Esta melancolía era en mí algo inasible; pensaba muchas veces que si hubiera podido convertirla en tema literario, me hubiera, por lo menos en parte, librado de ella; pero no podía: mis versos eran siempre fríos y correctos, y mis octavas reales sonaban como un tambor. En este endiablado poema mío no podía poner nada personal. No salía de evocaciones y de rapsodias. Además, todo el mundo hablaba en él con una terrible solemnidad, comenzando por el personaje, que era yo, con el nombre de Edgardo, guerrero y atrevido nauta, que hacía grandes proezas y grandes conquistas, y siguiendo por don Juan de Austria, Doria, don Alvaro de Bazán, Farnesio, Cervantes y Alí-Bajá.

Muchas veces, roído por este fondo de tristeza, que comenzaba a comprender que no dependía mas que de mí mismo, marchaba al claustro de la Catedral y pasaba horas enteras nadando en un sentimentalismo confuso, que quedaba como flotando sobre mi espíritu.
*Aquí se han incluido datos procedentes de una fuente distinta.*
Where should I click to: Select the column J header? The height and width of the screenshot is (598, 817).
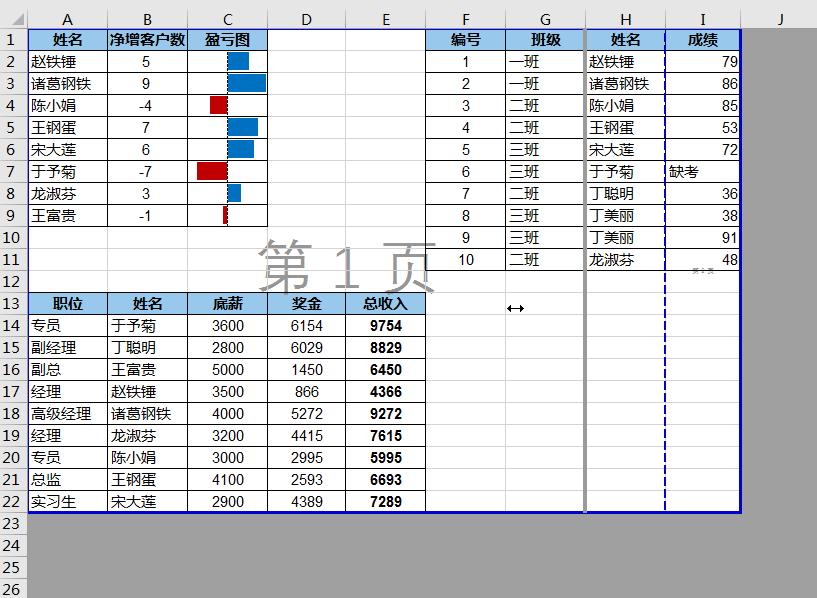779,19
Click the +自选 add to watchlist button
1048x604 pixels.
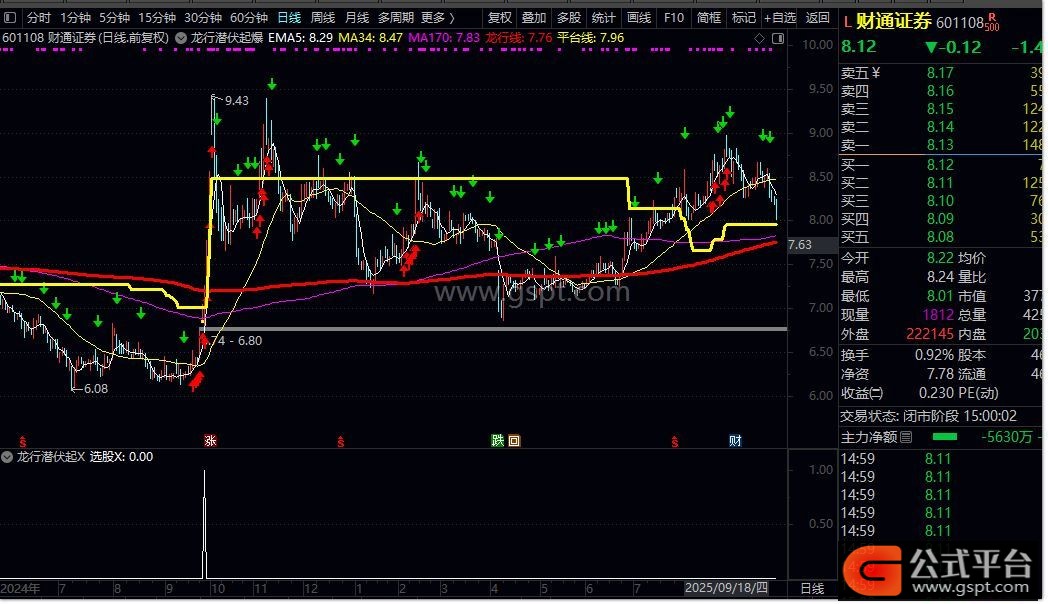[779, 17]
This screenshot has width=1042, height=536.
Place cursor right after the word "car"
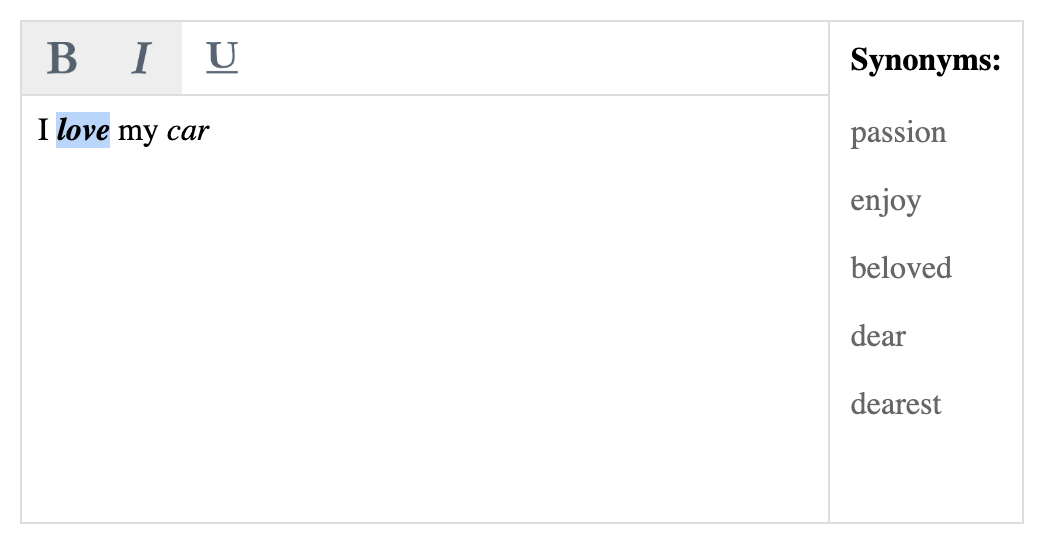211,131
A veces, mis amigos me impulsaban a salir fuera del pueblo; íbamos a la torre de los Escipiones o al Arco de Bará, a los pinares, donde murmuraba el viento, o nos embarcábamos en una lancha y contemplábamos la costa entre el cabo Salou y el cabo Gros; las colinas blancas, amarillas, secas, con las entrañas rojas y sangrientas, cubiertas en parte de pinos, de olivares o de tamarindos, y las olas azules llenas de espumas que habían servido de blondas en la cuna de Anfitrite. Esta luz y esta esplendidez del mar latino no me producía alegría ninguna, sino más bien tristeza. Toda esta costa mediterránea me parecía como consumida por la llama de la pasión.
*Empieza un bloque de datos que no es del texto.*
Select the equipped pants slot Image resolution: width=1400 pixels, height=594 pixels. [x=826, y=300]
Al volver a ver el pueblo con sus casas iluminadas por el sol poniente, brillando en sus vidrieras, sentía, como siempre, la misma punzada de abatimiento y de melancolía.

También me gustaba los días de fiesta quedarme en mi habitación, mirando por la ventana el cielo y el campo.

En las horas fuertes de sol y de calor la luz tenía reverberaciones de horno; en los paredones de las murallas corrían los lagartos y las salamandras; en el campo cantaban las cigarras, y algún abejorro rezongaba y se escondía en los agujeros de las piedras; luego, al avanzar la tarde y al pasar la soñolencia de la hora de la siesta, el aire perdía su pesadez y quedaba transparente y sutil, con un olor a hierbas secas y una luz clara y nítida, y después venía la magia del crepúsculo, con sus nubes rojas de fuego, sobre las cuales ideaba la imaginación enormes Babilonias de mil torres, incendiadas y doradas.

Cuando las tintas grises del anochecer subían del llano a la montaña, yo seguía con la mirada las curvas que trazaban en el aire las golondrinas y los vencejos, y los zig-zags de los murciélagos, y oía las campanadas lentas del reloj de la Catedral y el toque triste del Angelus.

De noche, muchas veces abría la ventana y miraba el llamear de las constelaciones y la faz curiosa de la luna, que acariciaba con sus rayos las piedras, los cerros y los bosques lejanos...

Sentía con intensidad vagas nostalgias; pretendía, a veces, trasladar estas impresiones fugitivas al papel, y no conseguía hacer mas que pesadas octavas reales sonoras y rimbombantes.